An Audio Typist, also known as a ‘transcriber’ or ‘transcriptionist’, transcribes audio or video into a text document. The typical person who works as an audio typist has an excellent grasp of the language, good hearing, transcription software, an excellent vocabulary and general knowledge, a good computer system with a decent sound card, good headphones, and a sound internet connection. While the perception is that one’s typing speed makes a huge difference to the speed with which one transcribes, many audio typists make a solid living after applying for their chosen audio typist jobs, with nothing less than a typing speed of 50 words per minute (a speed which anyone who types for more than an hour a day will soon reach anyway).

Not looking for audio typist jobs but rather need an audio typist to transcribe for you? If so, see Way With Words transcription services.


If you are thinking about work opportunities when reading through the many advertised audio typists jobs, consider the below tips.

Let’s start with the thing you can’t fix: good hearing. An audio typist needs sensitive ears, to discern words which are mumbled, whispered, or just partially obscured. If you’re not the type of person who is always being asked to turn the sound up, you’re probably going to struggle as an audio typist.

A good command of the language you are typing in is another prerequisite for making a living as an audio typist. If you don’t understand what is being said (or what the subject is trying to say), you’re unlikely to transcribe it well. Should that statement have taken a semicolon? Do you use the Oxford comma? Do you know what the Oxford comma is? Have you spotted the language errors in this article? Our audio typists undergo a famously strict language test before their transcription ability is even tested. If you think you’re one of this rare breed, feel free to attempt the test.

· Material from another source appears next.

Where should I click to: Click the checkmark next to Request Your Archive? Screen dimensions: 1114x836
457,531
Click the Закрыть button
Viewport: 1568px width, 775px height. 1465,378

The next two factors required of a good audio typist looking at any audio typists jobs are complementary: you’re unlikely to have a good vocabulary unless you have good general knowledge. These are absolutely essential, particularly when transcribing in English, with all of its loanwords, homophones and regional dialects: did the speaker say ‘base’ or ‘bass’, or ‘mace’ with a blocked nose? ‘Marks’ or ‘Marx’? ‘Shoot’ or ‘shut’? Only context and your own brain will help you, the audio typist, turn what’s coming out of your speakers into something the client will recognize as human speech. An audio typist needs a great vocabulary and excellent general knowledge. If you’re the type of person who gets excited about words like ‘Weltanschauung’ or ‘tmesis’, you absolutely have to work with us.

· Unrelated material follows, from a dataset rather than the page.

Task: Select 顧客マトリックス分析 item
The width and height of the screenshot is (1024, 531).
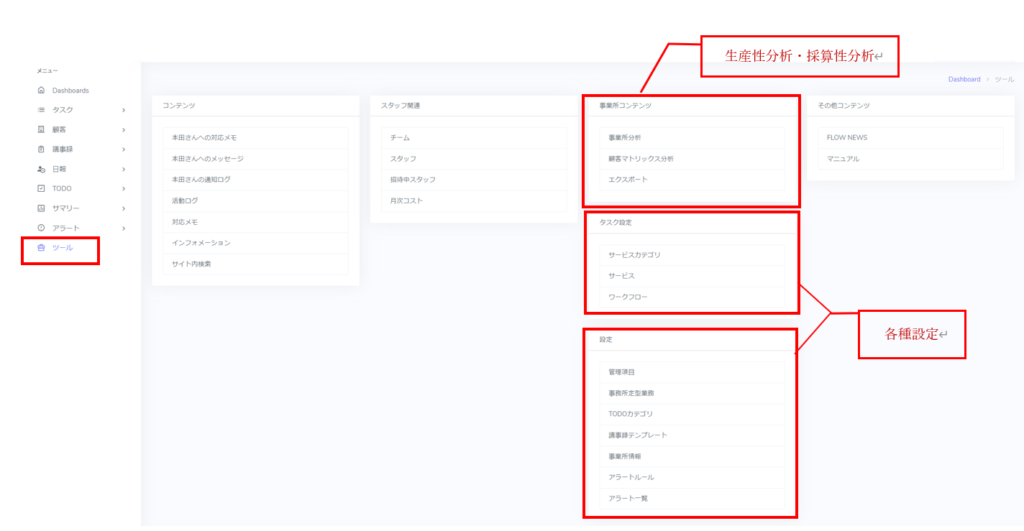Action: pyautogui.click(x=641, y=158)
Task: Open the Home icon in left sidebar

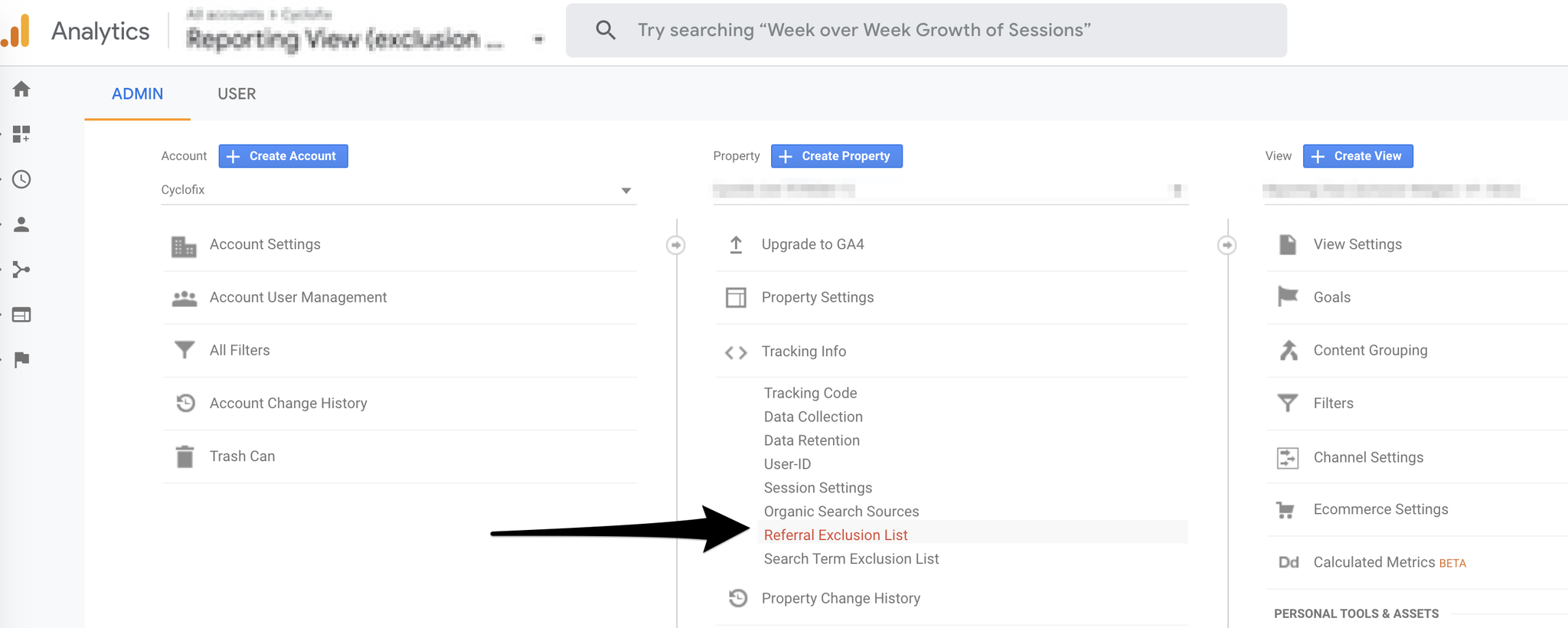Action: [21, 89]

You can be a logophile from childhood with hearing like a bat and typing speed like an old-school secretary and still not be a good audio typist. Unfortunately, the world is not fair and audio typists require basic gear before they can make a living from this line of work. So if you are looking at any audio typist jobs, here are some tips!

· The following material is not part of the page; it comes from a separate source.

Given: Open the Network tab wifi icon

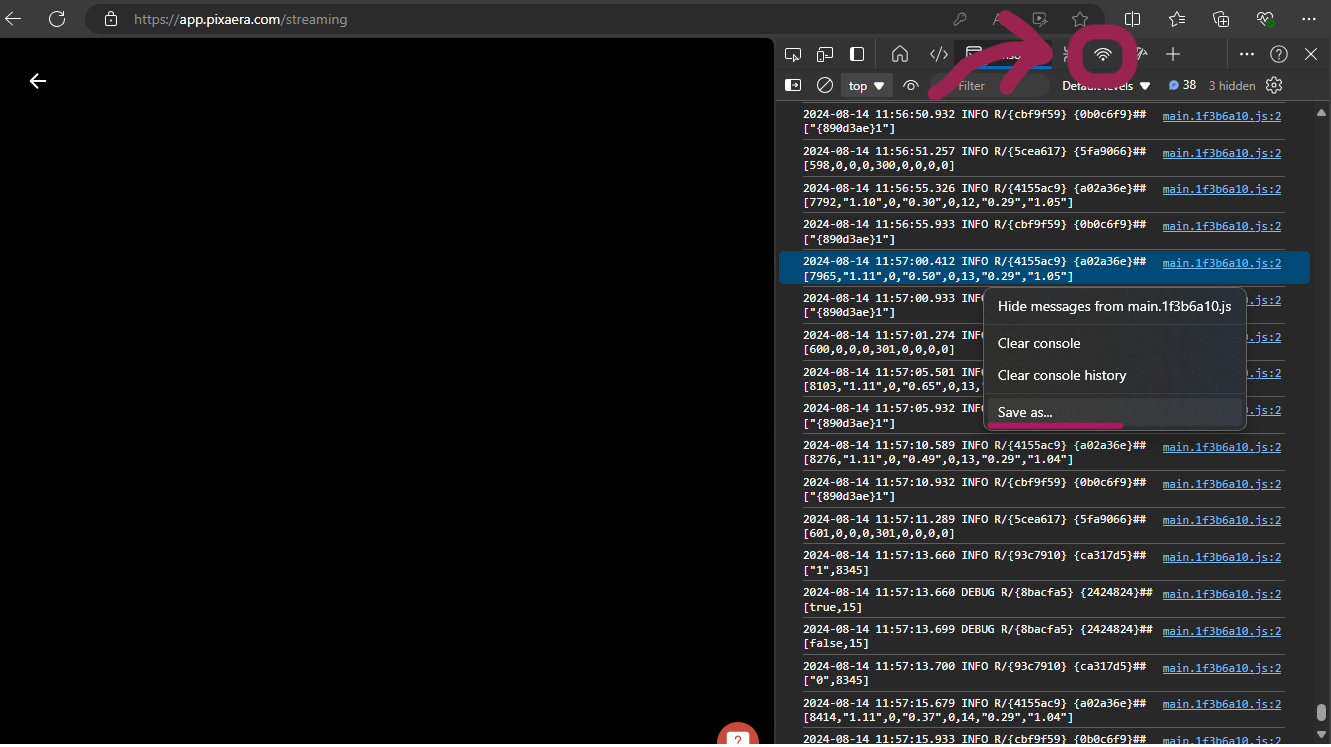Looking at the screenshot, I should (1103, 54).
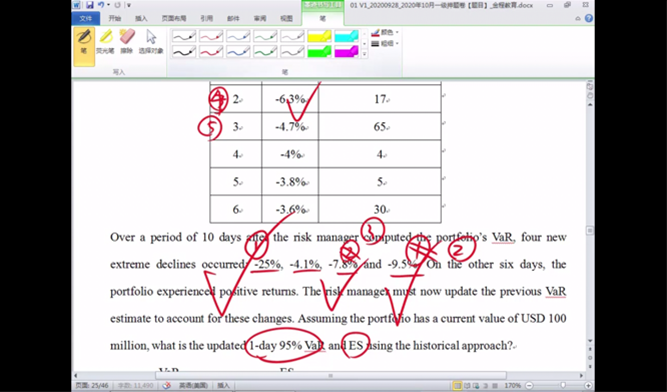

The first step is a good computer. Good, not brilliant. You are going to be using it primarily for Web searches and running Microsoft Word or similar programs, not simulating the space shuttle or playing multiplayer First Person Shooters. You need something with a decent sound card (ask a teenager) something with a fairly large keyboard (small keyboards look nice and neat, but they give you cramp), and something with battery backup in case of disruption in your electricity supply (the client does not want to hear your sob-stories, and missing deadlines is the cardinal sin for an audio typist). Basically, if it’s more than five years old and you haven’t been adding upgraded components, consider a new one.

The next bit of kit for an audio typist is a desk. I am totally serious about this. You may have visions of perching on the couch happily typing away, but your body will have other ideas and will let you know in no uncertain terms. You can pick up injuries which last for months. You are going to be spending hours a day doing this. You really need an ergonomic work environment.

All good audio typists need good earphones. Some people prefer to use speakers, but this is strictly an option for people who live alone and don’t have neighbours. You don’t need $1000 earphones, but $5 earbuds from your nephew’s old mp3 player are not going to do the trick, either.

Good software is essential for an audio typist. You need transcription software. The Web abounds with excellent transcription software. We do most of our work on Express Scribe and FTW. In fact, we offer a fully licensed version of FTW as a perk of employment.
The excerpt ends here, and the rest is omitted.